Units deserve an explicit check. Oracle’s documented substitution process does not convert the unit of measure and warns that a mismatch can leave the order line displaying an incorrect unit. Do not assume your own integration handles this without testing it. See the unit-of-measure guidance.

Run the checks before changing the order

Use this proposed workflow for each stockout case:

  1. Retrieve the order and candidates. Load the original requirements and recorded substitute relationships, including their direction, approval scope and supporting evidence.
  2. Check eligibility. Test each candidate against mandatory specifications, approval conditions, customer requirements and fulfillable supply. A known mandatory mismatch excludes the candidate.
  3. Separate unresolved cases. Missing, conflicting or stale evidence produces “cannot verify”, with the unresolved check and responsible reviewer. Keep these candidates outside the checked shortlist. If nothing passes, return no checked recommendation.
  4. Obtain human approval. Show each eligible replacement alongside the original item, order-specific checks, sources, approval conditions and dated availability. Require authorised staff approval before changing the order, plus customer or engineering approval where the rules require it.
  5. Revalidate before execution. Recheck stock and requirements before authorised staff change the order. Invalidate approval if relevant details change and return the case for review. Approval must cover the evidence currently attached to the order, not an earlier version.

Choose the trade-off deliberately: less coverage until the evidence is complete, rather than treating uncertainty as permission.

Use the first week to test readiness

Choose the product family and name its product specialist, order reviewer and inventory owner. Collect recent stockout cases, their original requirements and the decisions staff actually made. Then map the checklist against the available records and replay those cases without changing live orders.

We would connect that evidence in the company-owned model and implement the custom shortlist workflow.
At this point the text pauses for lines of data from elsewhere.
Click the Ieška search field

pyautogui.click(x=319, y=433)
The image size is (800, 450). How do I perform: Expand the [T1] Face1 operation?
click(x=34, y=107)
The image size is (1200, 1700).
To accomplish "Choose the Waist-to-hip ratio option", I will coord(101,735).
Move to live, staff-reviewed suggestions only after agreeing how unresolved cases are handled.

Define the pilot measures before the replay:

  • Shortlist acceptance: reviewed cases with at least one staff-approved candidate divided by reviewed cases containing a shortlist.
  • Review time: elapsed staff review time from opening the evidence to recording a decision.
  • Unsuitable suggestions: reviewed candidates rejected for failing a mandatory requirement divided by all reviewed candidates.
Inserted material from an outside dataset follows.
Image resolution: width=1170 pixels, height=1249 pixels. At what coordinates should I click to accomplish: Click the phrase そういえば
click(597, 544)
Also record no-recommendation cases and their reasons, so withholding suggestions cannot conceal poor coverage. Establish the baseline using your existing manual process. No measured improvement or return on investment is established for this proposed pilot.

Your first decision is concrete: select a product family whose approval rules you can state, then identify the missing evidence before allowing AI to recommend a replacement.

Sources

  1. Beyond the Banana: Driving real-time recommendations with graph-grounded Copilots in Microsoft Fabric
  2. Neo4j Product Graph for Distribution: An AI Case Study | Rhize Media
  3. Set Up Item Substitution in Order Management
  4. Oracle Order Management User's Guide

Questions operators ask

Industrial substitute qualification is the process of verifying that a replacement meets a particular order’s mandatory specifications, approval conditions, customer requirements and supply constraints before authorised staff approve its use.
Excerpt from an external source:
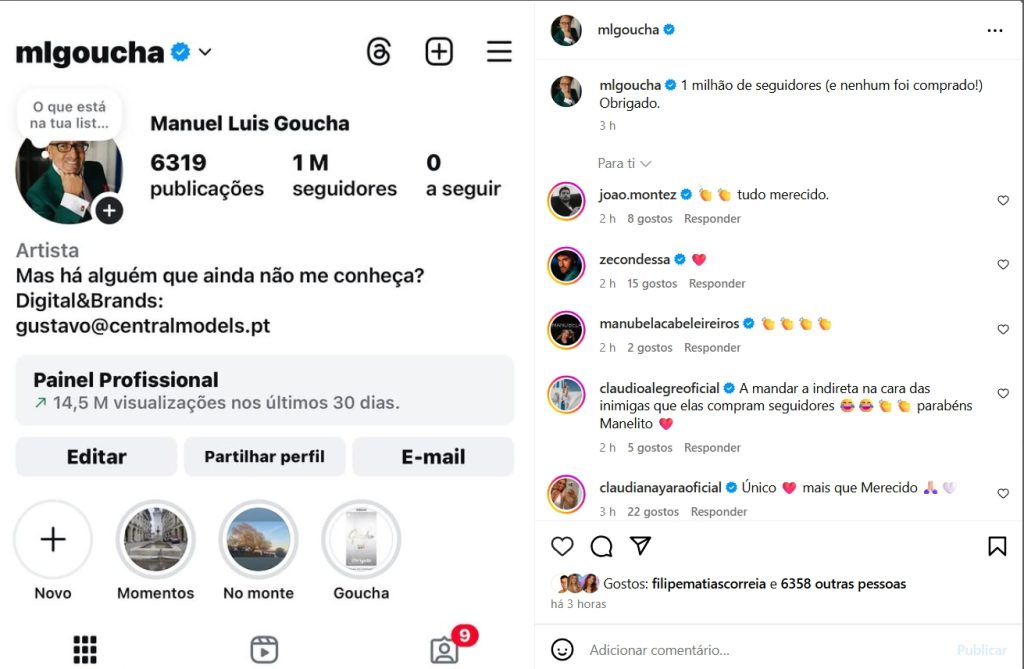
Task: Click Responder under zecondessa's comment
Action: 717,284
What should we check before approving a substitute product?

Check mandatory specifications, units, substitution direction, approval scope, customer requirements and fulfillable stock. Present supporting evidence to authorised staff, obtain customer or engineering approval where required, and revalidate stock and requirements before changing the order.

What should happen when evidence for a replacement is missing or outdated?

Mark the candidate “cannot verify,” identify the unresolved check and responsible reviewer, and exclude it from the checked shortlist. If no candidate passes, return no checked recommendation rather than treating uncertainty as permission.